"""

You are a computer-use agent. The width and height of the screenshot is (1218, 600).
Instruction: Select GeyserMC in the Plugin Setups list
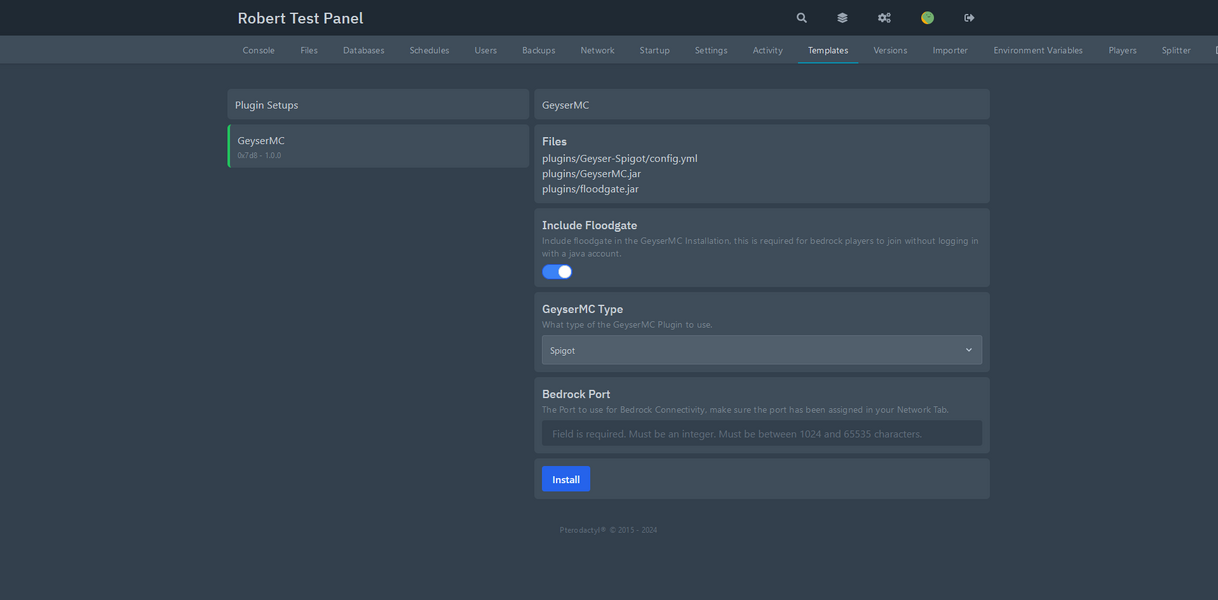pos(378,145)
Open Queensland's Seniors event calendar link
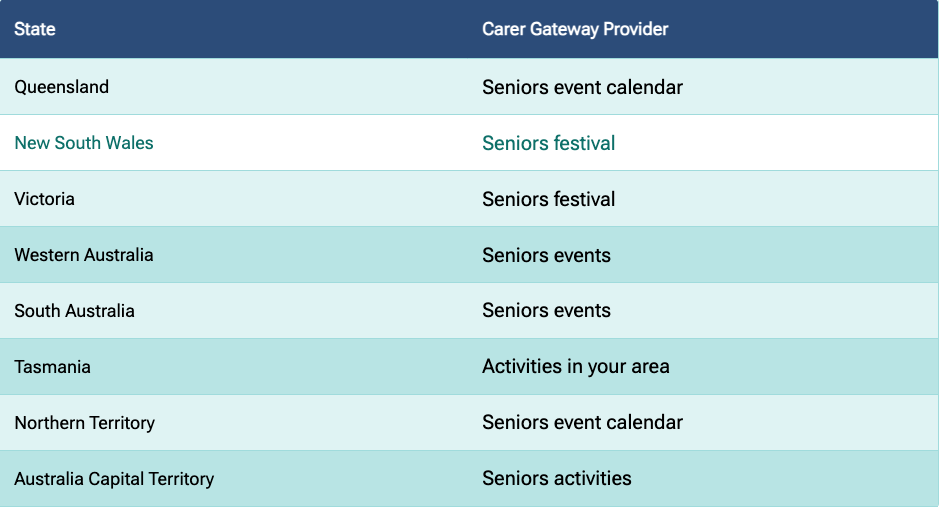 582,87
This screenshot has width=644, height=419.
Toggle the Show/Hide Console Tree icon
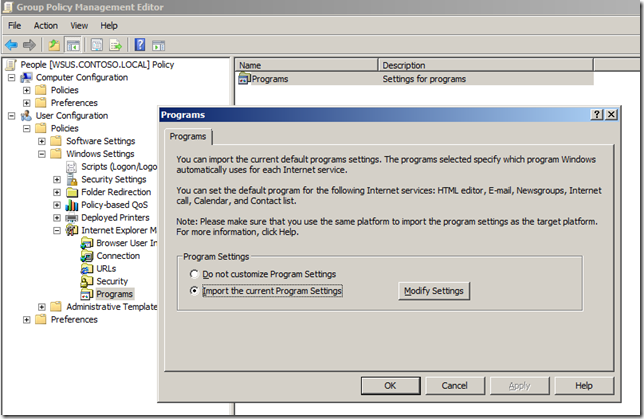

"""

Copy out all of the material above word for word, but leave out the pictures.

RESULT OF THIS EXERCISE:
You are a computer-use agent. The width and height of the screenshot is (1218, 600).
Instruction: Select GeyserMC in the Plugin Setups list
pos(378,145)
Open Queensland's Seniors event calendar link
 582,87
This screenshot has width=644, height=419.
Toggle the Show/Hide Console Tree icon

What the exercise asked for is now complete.